═════ Data

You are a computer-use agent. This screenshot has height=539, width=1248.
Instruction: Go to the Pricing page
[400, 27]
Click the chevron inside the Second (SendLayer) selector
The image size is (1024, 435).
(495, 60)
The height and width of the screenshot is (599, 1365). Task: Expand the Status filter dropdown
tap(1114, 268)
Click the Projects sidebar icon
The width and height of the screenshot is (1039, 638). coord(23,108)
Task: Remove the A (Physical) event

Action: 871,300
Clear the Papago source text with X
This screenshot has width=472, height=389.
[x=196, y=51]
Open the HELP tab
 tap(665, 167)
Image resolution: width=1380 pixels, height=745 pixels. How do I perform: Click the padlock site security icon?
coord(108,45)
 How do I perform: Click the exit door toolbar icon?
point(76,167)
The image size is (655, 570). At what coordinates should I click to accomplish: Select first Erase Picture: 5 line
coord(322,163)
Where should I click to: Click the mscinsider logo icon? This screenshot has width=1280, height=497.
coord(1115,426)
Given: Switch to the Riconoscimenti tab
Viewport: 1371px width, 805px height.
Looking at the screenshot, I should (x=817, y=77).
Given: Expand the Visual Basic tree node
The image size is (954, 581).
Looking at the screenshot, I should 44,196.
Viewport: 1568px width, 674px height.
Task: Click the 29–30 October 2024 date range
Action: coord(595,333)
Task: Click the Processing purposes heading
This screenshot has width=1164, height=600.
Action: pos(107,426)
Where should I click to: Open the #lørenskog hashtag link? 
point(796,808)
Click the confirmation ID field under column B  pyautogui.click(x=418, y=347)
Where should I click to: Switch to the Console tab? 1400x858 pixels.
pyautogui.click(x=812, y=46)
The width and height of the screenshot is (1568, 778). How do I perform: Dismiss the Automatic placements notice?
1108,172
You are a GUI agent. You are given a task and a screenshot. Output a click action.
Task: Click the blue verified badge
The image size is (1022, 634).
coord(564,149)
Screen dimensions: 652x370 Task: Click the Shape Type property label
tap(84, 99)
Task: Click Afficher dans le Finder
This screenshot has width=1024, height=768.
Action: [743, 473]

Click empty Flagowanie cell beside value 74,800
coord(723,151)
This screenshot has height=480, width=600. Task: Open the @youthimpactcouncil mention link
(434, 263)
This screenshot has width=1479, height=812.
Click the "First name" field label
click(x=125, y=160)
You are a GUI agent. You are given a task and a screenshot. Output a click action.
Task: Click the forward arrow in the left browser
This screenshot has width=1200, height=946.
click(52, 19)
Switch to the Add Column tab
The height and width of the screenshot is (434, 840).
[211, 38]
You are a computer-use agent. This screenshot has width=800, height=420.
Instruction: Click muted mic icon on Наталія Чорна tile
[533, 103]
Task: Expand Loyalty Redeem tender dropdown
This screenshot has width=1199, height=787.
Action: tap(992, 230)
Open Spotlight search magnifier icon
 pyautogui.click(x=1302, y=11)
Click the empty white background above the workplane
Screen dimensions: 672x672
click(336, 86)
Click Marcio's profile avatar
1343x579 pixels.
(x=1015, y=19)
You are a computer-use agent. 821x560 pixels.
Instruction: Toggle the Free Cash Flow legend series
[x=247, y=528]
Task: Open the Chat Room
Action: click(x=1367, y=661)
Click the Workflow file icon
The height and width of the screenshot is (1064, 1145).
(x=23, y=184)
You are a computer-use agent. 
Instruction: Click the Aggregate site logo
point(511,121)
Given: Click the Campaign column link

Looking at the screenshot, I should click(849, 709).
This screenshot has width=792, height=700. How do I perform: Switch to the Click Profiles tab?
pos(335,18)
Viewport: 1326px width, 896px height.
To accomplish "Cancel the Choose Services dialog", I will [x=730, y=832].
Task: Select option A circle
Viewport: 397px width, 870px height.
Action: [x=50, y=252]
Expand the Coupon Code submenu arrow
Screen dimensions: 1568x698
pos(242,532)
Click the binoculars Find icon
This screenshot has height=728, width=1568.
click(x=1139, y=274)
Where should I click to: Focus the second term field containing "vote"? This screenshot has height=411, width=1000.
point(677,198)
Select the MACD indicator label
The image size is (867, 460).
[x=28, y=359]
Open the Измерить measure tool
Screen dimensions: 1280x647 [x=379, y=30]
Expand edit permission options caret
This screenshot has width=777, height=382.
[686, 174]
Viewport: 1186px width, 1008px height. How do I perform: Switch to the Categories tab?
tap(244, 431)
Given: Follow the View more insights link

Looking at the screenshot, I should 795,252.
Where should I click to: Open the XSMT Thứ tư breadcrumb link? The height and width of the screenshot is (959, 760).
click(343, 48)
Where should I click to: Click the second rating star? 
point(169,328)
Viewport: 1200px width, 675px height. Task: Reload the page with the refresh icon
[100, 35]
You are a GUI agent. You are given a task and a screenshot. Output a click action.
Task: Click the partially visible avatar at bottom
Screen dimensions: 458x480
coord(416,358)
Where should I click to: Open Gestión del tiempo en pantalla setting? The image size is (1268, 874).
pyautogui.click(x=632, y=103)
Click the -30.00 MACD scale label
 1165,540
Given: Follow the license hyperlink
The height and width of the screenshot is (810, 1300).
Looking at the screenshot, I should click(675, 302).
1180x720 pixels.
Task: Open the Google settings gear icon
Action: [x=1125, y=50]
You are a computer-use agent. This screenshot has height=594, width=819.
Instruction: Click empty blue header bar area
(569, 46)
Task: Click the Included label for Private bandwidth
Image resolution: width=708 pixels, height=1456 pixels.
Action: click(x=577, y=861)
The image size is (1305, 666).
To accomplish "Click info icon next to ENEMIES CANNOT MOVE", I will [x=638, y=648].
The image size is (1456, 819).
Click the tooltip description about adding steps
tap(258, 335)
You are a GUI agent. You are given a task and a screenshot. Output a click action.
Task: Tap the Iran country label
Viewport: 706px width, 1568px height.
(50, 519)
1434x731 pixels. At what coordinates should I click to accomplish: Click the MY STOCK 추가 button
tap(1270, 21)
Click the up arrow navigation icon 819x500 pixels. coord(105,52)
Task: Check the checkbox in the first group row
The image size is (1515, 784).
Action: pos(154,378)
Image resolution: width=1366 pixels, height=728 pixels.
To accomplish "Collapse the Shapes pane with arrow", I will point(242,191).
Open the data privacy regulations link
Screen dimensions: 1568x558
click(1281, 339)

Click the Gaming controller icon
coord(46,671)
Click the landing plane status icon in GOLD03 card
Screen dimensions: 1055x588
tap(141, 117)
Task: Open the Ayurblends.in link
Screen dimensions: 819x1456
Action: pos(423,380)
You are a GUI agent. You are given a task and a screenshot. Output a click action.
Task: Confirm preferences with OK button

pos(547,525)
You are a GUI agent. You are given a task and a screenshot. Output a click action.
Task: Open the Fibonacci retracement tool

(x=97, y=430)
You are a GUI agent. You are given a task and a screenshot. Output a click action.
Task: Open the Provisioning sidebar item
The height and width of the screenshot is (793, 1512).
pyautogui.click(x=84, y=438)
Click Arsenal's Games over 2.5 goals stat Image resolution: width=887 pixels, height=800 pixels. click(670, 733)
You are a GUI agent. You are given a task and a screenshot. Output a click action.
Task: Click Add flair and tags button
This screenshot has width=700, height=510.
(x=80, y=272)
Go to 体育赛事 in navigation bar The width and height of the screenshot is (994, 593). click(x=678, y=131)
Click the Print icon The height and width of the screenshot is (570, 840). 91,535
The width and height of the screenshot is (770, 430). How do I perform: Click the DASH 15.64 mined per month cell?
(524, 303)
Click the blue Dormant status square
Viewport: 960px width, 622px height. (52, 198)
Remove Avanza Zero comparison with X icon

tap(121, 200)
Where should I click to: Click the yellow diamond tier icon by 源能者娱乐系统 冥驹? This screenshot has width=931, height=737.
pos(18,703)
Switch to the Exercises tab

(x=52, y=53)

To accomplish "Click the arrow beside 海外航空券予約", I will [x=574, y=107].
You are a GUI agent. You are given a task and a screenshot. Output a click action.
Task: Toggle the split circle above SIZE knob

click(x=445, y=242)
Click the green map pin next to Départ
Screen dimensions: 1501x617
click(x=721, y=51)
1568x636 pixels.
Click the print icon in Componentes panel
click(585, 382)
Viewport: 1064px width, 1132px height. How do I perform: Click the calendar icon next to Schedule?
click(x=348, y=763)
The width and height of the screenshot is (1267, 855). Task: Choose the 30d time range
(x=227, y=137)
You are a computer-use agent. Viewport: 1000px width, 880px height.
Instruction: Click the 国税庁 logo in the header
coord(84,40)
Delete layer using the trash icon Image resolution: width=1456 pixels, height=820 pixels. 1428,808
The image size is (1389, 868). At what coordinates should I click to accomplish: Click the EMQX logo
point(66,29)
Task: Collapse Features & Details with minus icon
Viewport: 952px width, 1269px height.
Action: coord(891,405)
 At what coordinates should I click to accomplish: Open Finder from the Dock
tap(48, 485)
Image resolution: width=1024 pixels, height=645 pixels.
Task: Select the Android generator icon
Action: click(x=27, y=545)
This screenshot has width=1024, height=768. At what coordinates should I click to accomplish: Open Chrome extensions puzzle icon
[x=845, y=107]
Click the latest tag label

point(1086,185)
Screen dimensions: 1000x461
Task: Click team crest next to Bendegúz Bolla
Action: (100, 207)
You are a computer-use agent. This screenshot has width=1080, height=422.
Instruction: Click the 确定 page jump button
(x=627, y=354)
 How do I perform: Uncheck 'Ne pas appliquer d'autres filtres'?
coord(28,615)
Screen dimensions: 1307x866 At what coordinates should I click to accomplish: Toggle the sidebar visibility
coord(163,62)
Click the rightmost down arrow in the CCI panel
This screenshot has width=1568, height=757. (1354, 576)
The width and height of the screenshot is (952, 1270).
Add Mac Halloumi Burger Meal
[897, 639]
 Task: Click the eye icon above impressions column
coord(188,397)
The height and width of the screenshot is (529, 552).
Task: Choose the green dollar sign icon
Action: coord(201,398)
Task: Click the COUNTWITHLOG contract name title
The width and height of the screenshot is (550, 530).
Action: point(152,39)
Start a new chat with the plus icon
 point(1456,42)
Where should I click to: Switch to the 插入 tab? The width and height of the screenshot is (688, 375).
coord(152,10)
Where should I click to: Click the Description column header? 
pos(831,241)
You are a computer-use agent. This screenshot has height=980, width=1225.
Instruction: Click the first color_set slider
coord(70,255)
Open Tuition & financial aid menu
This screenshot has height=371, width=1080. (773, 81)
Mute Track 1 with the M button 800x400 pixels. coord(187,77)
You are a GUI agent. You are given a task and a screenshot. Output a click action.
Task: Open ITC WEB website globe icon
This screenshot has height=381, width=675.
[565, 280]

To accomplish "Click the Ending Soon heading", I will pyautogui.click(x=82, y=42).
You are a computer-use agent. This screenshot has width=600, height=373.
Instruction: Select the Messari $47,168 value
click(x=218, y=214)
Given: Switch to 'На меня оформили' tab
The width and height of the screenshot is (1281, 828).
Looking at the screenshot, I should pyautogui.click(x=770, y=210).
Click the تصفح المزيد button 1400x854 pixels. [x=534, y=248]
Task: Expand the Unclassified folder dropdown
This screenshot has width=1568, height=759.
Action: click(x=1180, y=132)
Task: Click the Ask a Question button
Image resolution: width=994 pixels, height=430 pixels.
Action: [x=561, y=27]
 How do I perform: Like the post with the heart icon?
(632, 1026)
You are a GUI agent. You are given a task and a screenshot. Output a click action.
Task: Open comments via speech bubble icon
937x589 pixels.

══════════

**Exercise**: Return every line of the data above in which "heading" appears.

**Written response**:
Task: Click the Processing purposes heading
To accomplish "Click the Ending Soon heading", I will pyautogui.click(x=82, y=42).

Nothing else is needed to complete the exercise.